Data on locating visible targets:

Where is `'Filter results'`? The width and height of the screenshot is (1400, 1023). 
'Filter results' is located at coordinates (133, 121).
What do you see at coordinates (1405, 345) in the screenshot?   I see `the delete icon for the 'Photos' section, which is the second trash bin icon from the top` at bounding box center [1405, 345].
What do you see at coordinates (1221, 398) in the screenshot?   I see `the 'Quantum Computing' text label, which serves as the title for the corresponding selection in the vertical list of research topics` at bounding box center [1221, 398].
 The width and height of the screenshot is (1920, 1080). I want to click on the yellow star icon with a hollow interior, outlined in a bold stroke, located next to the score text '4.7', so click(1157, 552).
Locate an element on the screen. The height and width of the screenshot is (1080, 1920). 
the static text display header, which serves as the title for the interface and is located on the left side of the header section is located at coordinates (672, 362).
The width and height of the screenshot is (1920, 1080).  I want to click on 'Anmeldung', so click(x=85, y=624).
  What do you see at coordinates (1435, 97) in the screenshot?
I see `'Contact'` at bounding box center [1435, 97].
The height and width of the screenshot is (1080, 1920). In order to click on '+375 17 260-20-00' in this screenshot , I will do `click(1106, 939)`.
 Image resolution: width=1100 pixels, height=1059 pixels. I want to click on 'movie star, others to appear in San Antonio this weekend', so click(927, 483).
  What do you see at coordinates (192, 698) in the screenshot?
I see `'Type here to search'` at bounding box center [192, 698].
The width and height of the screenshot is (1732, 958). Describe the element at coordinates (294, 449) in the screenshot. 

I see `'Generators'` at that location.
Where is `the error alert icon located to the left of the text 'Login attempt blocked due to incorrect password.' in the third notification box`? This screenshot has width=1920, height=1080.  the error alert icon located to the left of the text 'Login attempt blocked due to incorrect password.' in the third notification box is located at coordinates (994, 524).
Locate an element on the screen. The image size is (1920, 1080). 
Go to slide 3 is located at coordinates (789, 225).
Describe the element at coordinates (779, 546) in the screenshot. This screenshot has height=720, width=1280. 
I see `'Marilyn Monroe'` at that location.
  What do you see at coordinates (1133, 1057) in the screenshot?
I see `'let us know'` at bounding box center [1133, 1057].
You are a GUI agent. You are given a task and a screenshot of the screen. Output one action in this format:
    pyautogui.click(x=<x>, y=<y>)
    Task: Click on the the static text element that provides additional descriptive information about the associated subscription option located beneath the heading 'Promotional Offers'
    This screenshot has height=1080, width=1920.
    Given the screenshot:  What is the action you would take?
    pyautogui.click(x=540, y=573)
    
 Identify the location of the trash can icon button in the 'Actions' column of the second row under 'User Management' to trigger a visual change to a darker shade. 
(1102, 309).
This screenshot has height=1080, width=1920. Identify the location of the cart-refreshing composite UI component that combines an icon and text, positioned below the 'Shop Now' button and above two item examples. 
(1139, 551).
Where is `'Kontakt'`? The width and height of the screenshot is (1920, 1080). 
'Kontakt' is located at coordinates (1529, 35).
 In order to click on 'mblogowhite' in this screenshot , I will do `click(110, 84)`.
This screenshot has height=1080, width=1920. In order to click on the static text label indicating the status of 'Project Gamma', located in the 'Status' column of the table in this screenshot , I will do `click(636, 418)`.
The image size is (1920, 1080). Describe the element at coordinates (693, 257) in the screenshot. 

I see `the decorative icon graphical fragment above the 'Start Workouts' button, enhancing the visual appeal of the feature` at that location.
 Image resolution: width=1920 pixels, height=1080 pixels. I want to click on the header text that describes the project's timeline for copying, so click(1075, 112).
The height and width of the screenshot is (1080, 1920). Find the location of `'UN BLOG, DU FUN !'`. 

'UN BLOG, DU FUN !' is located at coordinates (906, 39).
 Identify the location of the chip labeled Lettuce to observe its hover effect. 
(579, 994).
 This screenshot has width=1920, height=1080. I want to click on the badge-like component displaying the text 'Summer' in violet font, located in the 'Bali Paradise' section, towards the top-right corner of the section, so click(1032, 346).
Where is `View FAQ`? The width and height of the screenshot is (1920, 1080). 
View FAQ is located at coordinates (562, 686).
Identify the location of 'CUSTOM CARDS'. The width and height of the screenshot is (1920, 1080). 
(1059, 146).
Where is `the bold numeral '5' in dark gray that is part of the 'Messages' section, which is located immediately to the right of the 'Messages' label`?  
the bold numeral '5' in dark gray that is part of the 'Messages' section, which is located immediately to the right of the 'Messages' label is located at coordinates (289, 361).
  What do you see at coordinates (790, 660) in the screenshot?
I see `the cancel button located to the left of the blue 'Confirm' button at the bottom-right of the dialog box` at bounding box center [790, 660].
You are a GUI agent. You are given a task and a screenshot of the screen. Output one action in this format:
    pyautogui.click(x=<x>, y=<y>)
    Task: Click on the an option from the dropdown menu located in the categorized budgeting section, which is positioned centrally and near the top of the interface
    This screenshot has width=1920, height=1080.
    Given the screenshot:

PROBLEM TO WORK ON:
Put every line of the records above into a Markdown table with the columns "Row" and "Record line", numbering the rows and leaving out blank lines.

FULL SOLUTION:
| Row | Record line |
|---|---|
| 1 | Where is `'Filter results'`? The width and height of the screenshot is (1400, 1023).  |
| 2 | 'Filter results' is located at coordinates (133, 121). |
| 3 | What do you see at coordinates (1405, 345) in the screenshot?   I see `the delete icon for the 'Photos' section, which is the second trash bin icon from the top` at bounding box center [1405, 345]. |
| 4 | What do you see at coordinates (1221, 398) in the screenshot?   I see `the 'Quantum Computing' text label, which serves as the title for the corresponding selection in the vertical list of research topics` at bounding box center [1221, 398]. |
| 5 |  The width and height of the screenshot is (1920, 1080). I want to click on the yellow star icon with a hollow interior, outlined in a bold stroke, located next to the score text '4.7', so click(1157, 552). |
| 6 | Locate an element on the screen. The height and width of the screenshot is (1080, 1920).  |
| 7 | the static text display header, which serves as the title for the interface and is located on the left side of the header section is located at coordinates (672, 362). |
| 8 | The width and height of the screenshot is (1920, 1080).  I want to click on 'Anmeldung', so click(x=85, y=624). |
| 9 |   What do you see at coordinates (1435, 97) in the screenshot? |
| 10 | I see `'Contact'` at bounding box center [1435, 97]. |
| 11 | The height and width of the screenshot is (1080, 1920). In order to click on '+375 17 260-20-00' in this screenshot , I will do `click(1106, 939)`. |
| 12 |  Image resolution: width=1100 pixels, height=1059 pixels. I want to click on 'movie star, others to appear in San Antonio this weekend', so click(927, 483). |
| 13 |   What do you see at coordinates (192, 698) in the screenshot? |
| 14 | I see `'Type here to search'` at bounding box center [192, 698]. |
| 15 | The width and height of the screenshot is (1732, 958). Describe the element at coordinates (294, 449) in the screenshot.  |
| 16 | I see `'Generators'` at that location. |
| 17 | Where is `the error alert icon located to the left of the text 'Login attempt blocked due to incorrect password.' in the third notification box`? This screenshot has width=1920, height=1080.  the error alert icon located to the left of the text 'Login attempt blocked due to incorrect password.' in the third notification box is located at coordinates (994, 524). |
| 18 | Locate an element on the screen. The image size is (1920, 1080).  |
| 19 | Go to slide 3 is located at coordinates (789, 225). |
| 20 | Describe the element at coordinates (779, 546) in the screenshot. This screenshot has height=720, width=1280.  |
| 21 | I see `'Marilyn Monroe'` at that location. |
| 22 |   What do you see at coordinates (1133, 1057) in the screenshot? |
| 23 | I see `'let us know'` at bounding box center [1133, 1057]. |
| 24 | You are a GUI agent. You are given a task and a screenshot of the screen. Output one action in this format: |
| 25 |     pyautogui.click(x=<x>, y=<y>) |
| 26 |     Task: Click on the the static text element that provides additional descriptive information about the associated subscription option located beneath the heading 'Promotional Offers' |
| 27 |     This screenshot has height=1080, width=1920. |
| 28 |     Given the screenshot:  What is the action you would take? |
| 29 |     pyautogui.click(x=540, y=573) |
| 30 |  Identify the location of the trash can icon button in the 'Actions' column of the second row under 'User Management' to trigger a visual change to a darker shade.  |
| 31 | (1102, 309). |
| 32 | This screenshot has height=1080, width=1920. Identify the location of the cart-refreshing composite UI component that combines an icon and text, positioned below the 'Shop Now' button and above two item examples.  |
| 33 | (1139, 551). |
| 34 | Where is `'Kontakt'`? The width and height of the screenshot is (1920, 1080).  |
| 35 | 'Kontakt' is located at coordinates (1529, 35). |
| 36 |  In order to click on 'mblogowhite' in this screenshot , I will do `click(110, 84)`. |
| 37 | This screenshot has height=1080, width=1920. In order to click on the static text label indicating the status of 'Project Gamma', located in the 'Status' column of the table in this screenshot , I will do `click(636, 418)`. |
| 38 | The image size is (1920, 1080). Describe the element at coordinates (693, 257) in the screenshot.  |
| 39 | I see `the decorative icon graphical fragment above the 'Start Workouts' button, enhancing the visual appeal of the feature` at that location. |
| 40 |  Image resolution: width=1920 pixels, height=1080 pixels. I want to click on the header text that describes the project's timeline for copying, so click(1075, 112). |
| 41 | The height and width of the screenshot is (1080, 1920). Find the location of `'UN BLOG, DU FUN !'`.  |
| 42 | 'UN BLOG, DU FUN !' is located at coordinates (906, 39). |
| 43 |  Identify the location of the chip labeled Lettuce to observe its hover effect.  |
| 44 | (579, 994). |
| 45 |  This screenshot has width=1920, height=1080. I want to click on the badge-like component displaying the text 'Summer' in violet font, located in the 'Bali Paradise' section, towards the top-right corner of the section, so click(1032, 346). |
| 46 | Where is `View FAQ`? The width and height of the screenshot is (1920, 1080).  |
| 47 | View FAQ is located at coordinates (562, 686). |
| 48 | Identify the location of 'CUSTOM CARDS'. The width and height of the screenshot is (1920, 1080).  |
| 49 | (1059, 146). |
| 50 | Where is `the bold numeral '5' in dark gray that is part of the 'Messages' section, which is located immediately to the right of the 'Messages' label`?   |
| 51 | the bold numeral '5' in dark gray that is part of the 'Messages' section, which is located immediately to the right of the 'Messages' label is located at coordinates (289, 361). |
| 52 |   What do you see at coordinates (790, 660) in the screenshot? |
| 53 | I see `the cancel button located to the left of the blue 'Confirm' button at the bottom-right of the dialog box` at bounding box center [790, 660]. |
| 54 | You are a GUI agent. You are given a task and a screenshot of the screen. Output one action in this format: |
| 55 |     pyautogui.click(x=<x>, y=<y>) |
| 56 |     Task: Click on the an option from the dropdown menu located in the categorized budgeting section, which is positioned centrally and near the top of the interface |
| 57 |     This screenshot has width=1920, height=1080. |
| 58 |     Given the screenshot: |